◆ Требования к заданию
(a) Перепишите из текста о Кетле отрывок от слов «Особая роль в» до слов «как социальные типы.» включительно, не меняя ни слова.
(b) Допишите следующую часть текста о роли Кетле в становлении социологии права, начиная после его последнего предложения.

◆ Выбранный отрывок
● ● ●
Роль основоположников социологии А. Кетле, О. Конта, Г. Спенсера в процессе становления социологии права

Особая роль в развитии моральной, или социальной, статистики принадлежит бельгийскому ученому-есте­ствоиспытателю и математику Адольфу Кетле (1796— 1874). Свои идеи он изложил в работе «Социальная физика, или опыт исследования о развитии человечес­ких способностей» (1835). С помощью теории вероятности он хотел разработать науку об обществе, имеющую статистическое и естественнонаучное обоснование, ко­торую он назвал «социальной физикой». Кетле уста­навливал определенные статистические закономернос­ти событий и действий и соотносил их с состоянием об­щества таким образом, чтобы можно было понять зако­ны человеческого общества и сформулировать их как социальные типы.
● ● ●
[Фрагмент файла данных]
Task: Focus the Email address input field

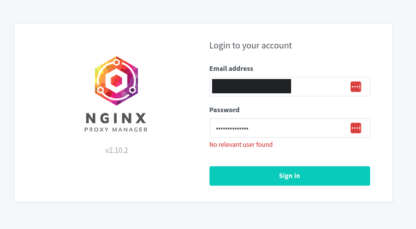Action: [x=290, y=87]
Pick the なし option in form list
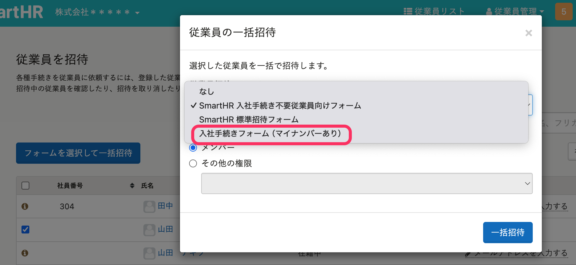Image resolution: width=576 pixels, height=265 pixels. point(207,92)
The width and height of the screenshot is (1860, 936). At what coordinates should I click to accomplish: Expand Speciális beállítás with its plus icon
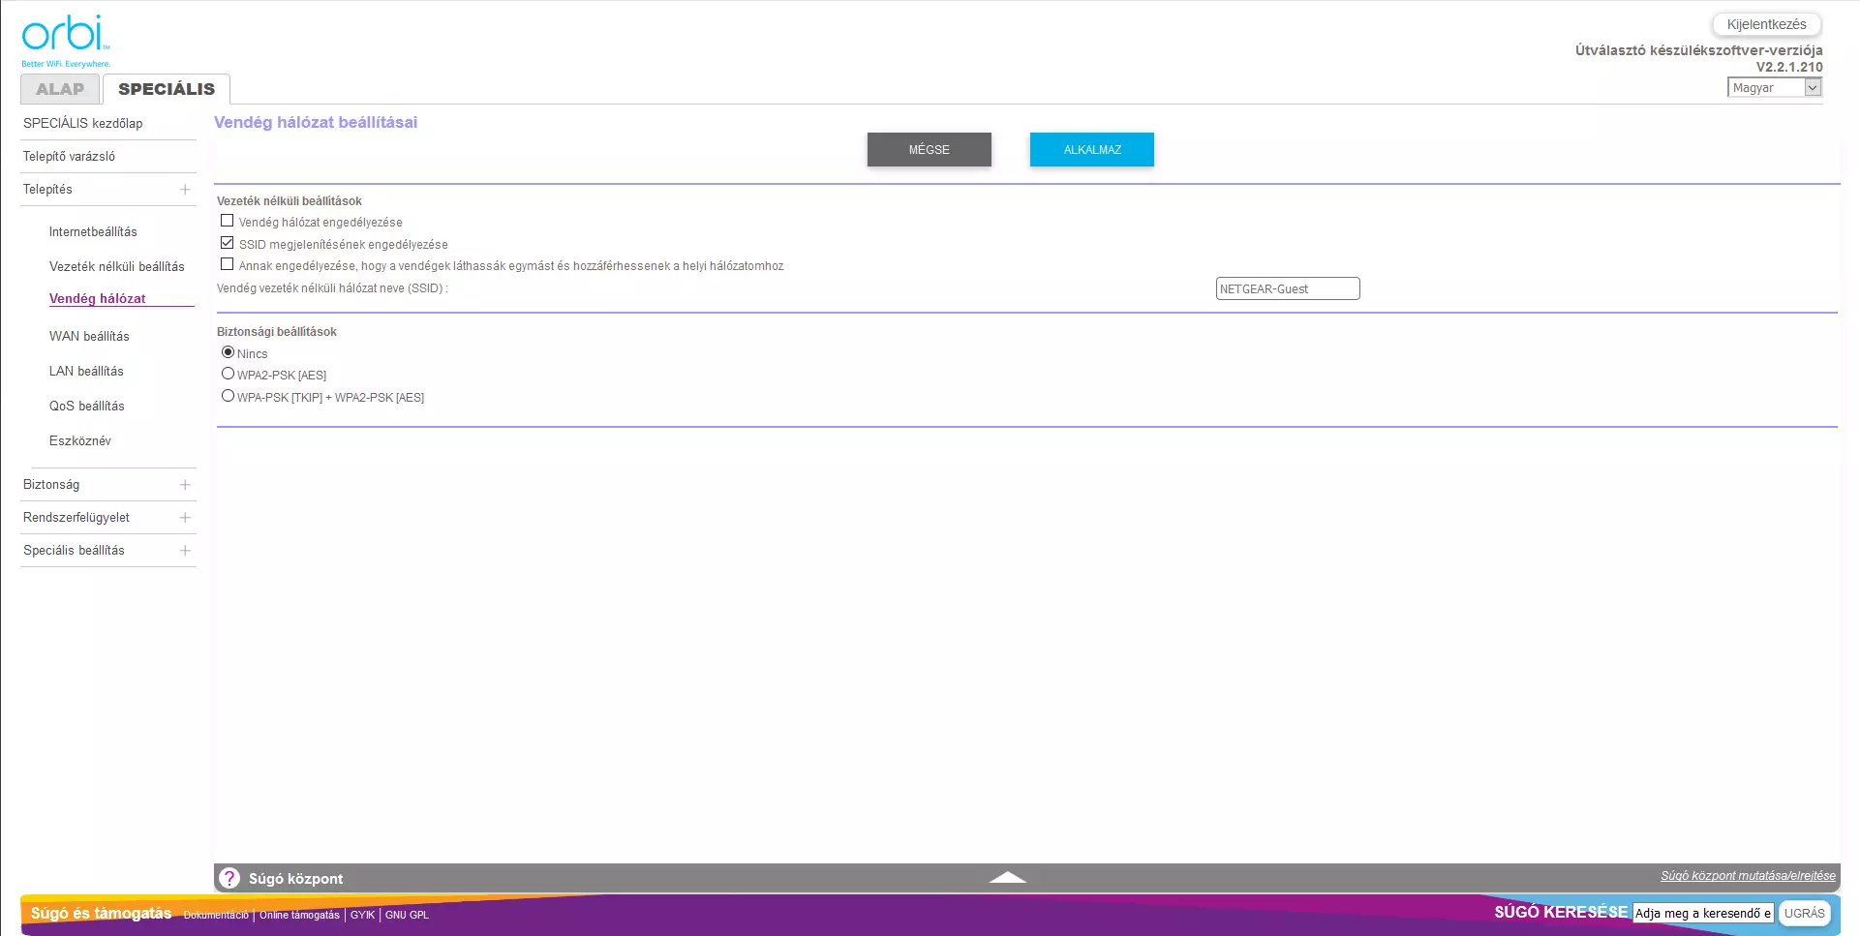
● ● ●
◆ Ответы по заданиям
(a)
Особая роль в развитии моральной, или социальной, статистики принадлежит бельгийскому ученому-есте­ствоиспытателю и математику Адольфу Кетле (1796— 1874). Свои идеи он изложил в работе «Социальная физика, или опыт исследования о развитии человечес­ких способностей» (1835). С помощью теории вероятности он хотел разработать науку об обществе, имеющую статистическое и естественнонаучное обоснование, ко­торую он назвал «социальной физикой». Кетле уста­навливал определенные статистические закономернос­ти событий и действий и соотносил их с состоянием об­щества таким образом, чтобы можно было понять зако­ны человеческого общества и сформулировать их как социальные типы.

(b)
Так, из статистического факта наличия устойчивых числовых корреляций между видами преступлений, полом, происхождением, возрастом, местом прожива­ния и другими характеристиками преступника Кетле делал вывод о том, что некоторое количество и некото­рые виды преступлений сопровождают общество с не­обходимостью закона природы. Стало афоризмом ут­верждение Кетле, прозвучавшее в его докладе в1831 году, о том, что «общество подготавливает пре­ступления, а преступник есть только орудие».

Совершенно аналогичным образом действовал по­зднее Эмиль Дюркгейм, хотя и со значительно мень­шим упором на количественную сторону и даже мате­матизацию. Социальные типы у Кетле являются чисто статистическими закономерностями, а у Дюркгейма — теоретическими конструкциями на основе статистичес­ких закономерностей.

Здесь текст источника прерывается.